Las piscinas

Tengo que confesar, y no me avergüenzo, que aprendí a nadar a una decente entrada edad. Mis amigos quizá aprendieron por ahí de 1982, cuando todos tenían entre seis y siete años, yo recuerdo tener ya casi diez y seguía agarrado de la escalera en la parte más honda de la piscina. Una vez que aprendí a nadar llegué a ser el más rápido entre mis amigos, aunque no tenía mucha resistencia. Era como un coche de esos explosivos que solo corren unos cincuenta metros a toda velocidad, pero inservible en largas distancias.

Una vez que le perdí el miedo al agua, porque el respeto no se lo he perdido todavía, aprendí a tirarme de cabeza a la piscina. Entonces descubrí el momento más divertido del día, justo ese instante de adrenalina que recibes antes de tirarte al agua. La expectación, los ojos de los turistas puestos en unos flacos que corrían con las zapatillas puestas para saltar haciendo el burro. Jugábamos a hacer saltos de longitud en la piscina, corríamos por el pasillo que daba a la piscina, con las zapatillas puestas, a toda velocidad y saltábamos lo más lejos posible del bordillo. Yo disfrutaba de correr, saltar, salir una y otra vez, volver a saltar.
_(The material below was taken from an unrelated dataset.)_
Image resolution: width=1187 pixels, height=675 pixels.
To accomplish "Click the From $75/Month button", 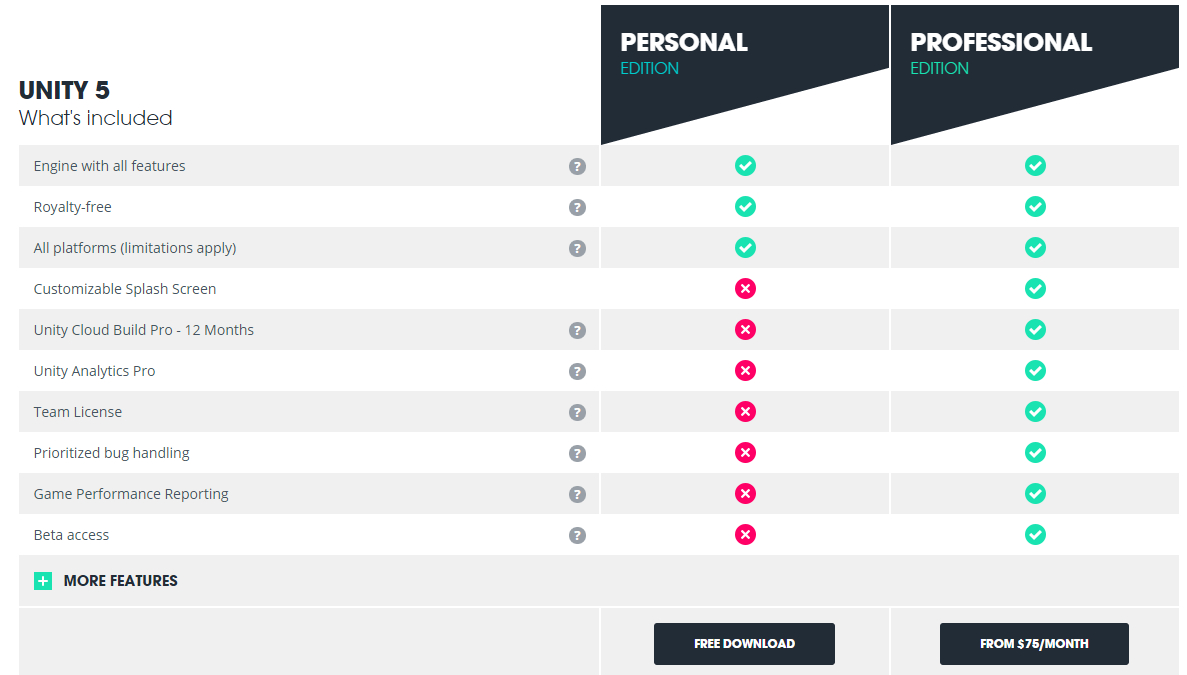I will pyautogui.click(x=1034, y=644).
Nos podíamos pasar toda la tarde en eso. O buceando. Buscando dinero en lo más profundo de todas las piscinas de Calas.

La nuestra era la del Complex, pero también nos gustaba la de Cala Antena, donde aprendimos a nadar. La del Hotel América era profunda y con el agua muy azul oscuro y fría. En frente de casa de Alvaro tenía forma de playa, pero había siempre mucha gente. En Chiuauas y Mastines la piscina era inmensa, con unas setas gigantes y un tobogán, pero no cubría mucho, solo a la altura de mi pecho y eso a mí me aburría. Pero nos gustaba la piscina climatizada de Mastines, siempre había turistas entradas en edad, y eso nos daba morbo. Me gustaba la cascada que tenía la piscina del hotel justo al lado de mi casa, no recuerdo el nombre. Como la mayoría de nombres de Calas, los he olvidado.

Las piscinas de Calas de Mallorca han marcado muchos recuerdos de mi infancia. Ahí me crié, en ellas pasé la mayoría de las horas de mis veranos, disfrutando con los colegas. Regreso a Calas este verano, para disfrutar, una vez más de sus piscinas.